The AGITG MASTERPLAN study, coordinated by the NHMRC clinical trials centre at the University of Sydney, is testing the addition of cutting-edge radiotherapy techniques to standard treatment and benefits from nation-leading local expertise.
Stereotactic body radiotherapy is the most advanced form of radiotherapy, providing focussed, high dose radiation to the tumour and less radiation to the surrounding normal tissue compared to conventional radiotherapy.
As an investigational treatment in pancreas cancer, it is not yet part of the standard treatments in Australia.
Trials such as MASTERPLAN are key to understanding how it can be best utilised to manage Australia’s fifth highest cause of cancer related mortality.
“At the RAH, we’ve led the way with stereotactic body radiotherapy in the pancreas setting,” said Principal Investigator, Associate Professor Hien Le.
“We’ve treated more patients here using this technique than any other institution in Australia.”
Surgery remains the only curative treatment option for patients with pancreatic cancer but is only feasible in 10-15 per cent of patients.
“Most cancers are in the head or the neck of the pancreas, which is a difficult location to operate as there are a lot of blood vessels in the area,” said A/Prof Le.
Pancreatic cancer is conventionally treated with chemotherapy, a systemic treatment.
Clinical trials in other cancers such as oesophageal and rectal cancer indicate the potential strength of adding radiation prior to surgery, which may reduce the size of tumours and increase the feasibility of surgery.
“There’s this hunch that local treatment (with radiotherapy) is useful, but we need to test that,” said A/Prof Le.
Using the latest generation of radiation therapy offers several advantages over conventional external beam radiotherapy.

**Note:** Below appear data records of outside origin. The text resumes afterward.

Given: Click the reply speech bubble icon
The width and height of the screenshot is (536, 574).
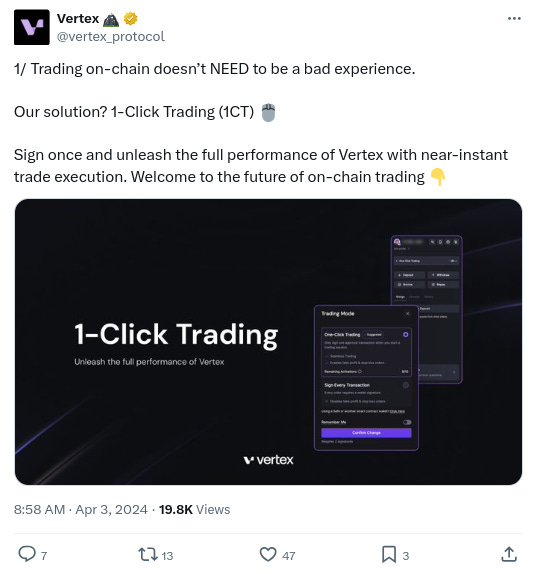Looking at the screenshot, I should 27,554.
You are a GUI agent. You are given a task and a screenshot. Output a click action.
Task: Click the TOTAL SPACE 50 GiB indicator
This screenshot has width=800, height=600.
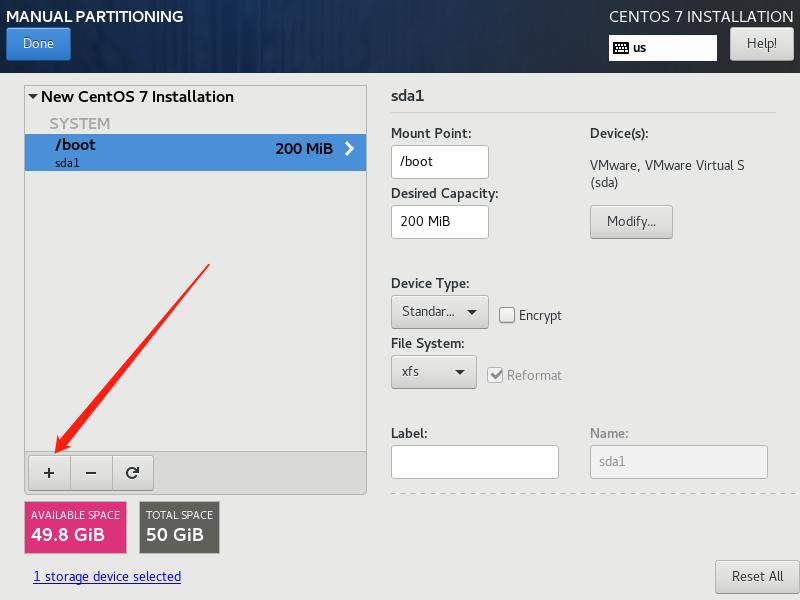(x=179, y=527)
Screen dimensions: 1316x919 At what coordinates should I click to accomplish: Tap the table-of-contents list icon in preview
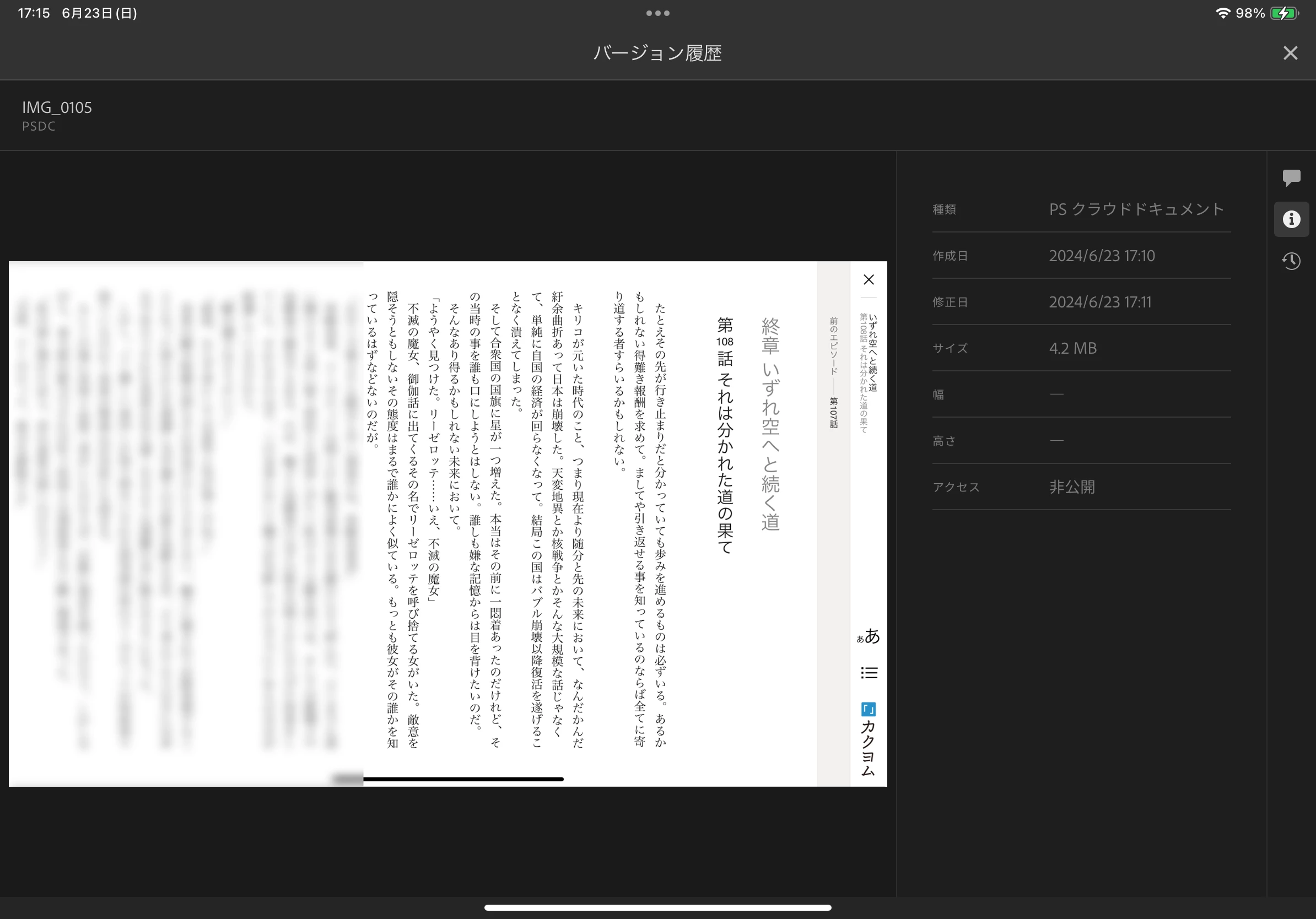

The focussed, high dose radiotherapy reduces the number of required treatment sessions and the burden of travel for patients, particularly those coming from rural locations.
“It’s logistically advantageous for the patient. Instead of coming 28-30 times for conventional radiotherapy, instead they’ll come five times,” said A/Prof
Leading the way
Researchers at the RAH have been instrumental in developing the protocol for the multicentre AGITG MASTERPLAN study, which could provide a meaningful contribution to Australia’s radiotherapy capabilities.
To be an institution eligible to recruit patients for a study such as this, certain criteria need to be met, relating to hardware, software, processes, and technology in addition to experience.
“Fortunately, at the RAH, we have been doing this for a long time, so we have been able to hit the ground running,” said A/Prof Le.
“For other departments, this is a way forward; it’s a vehicle to bring this technology into their framework.”
“I’m really proud of our team, to be able to bring this treatment option to the community here in South Australia. This treatment is offered more widely overseas, so I’m proud that we can take the lead locally.”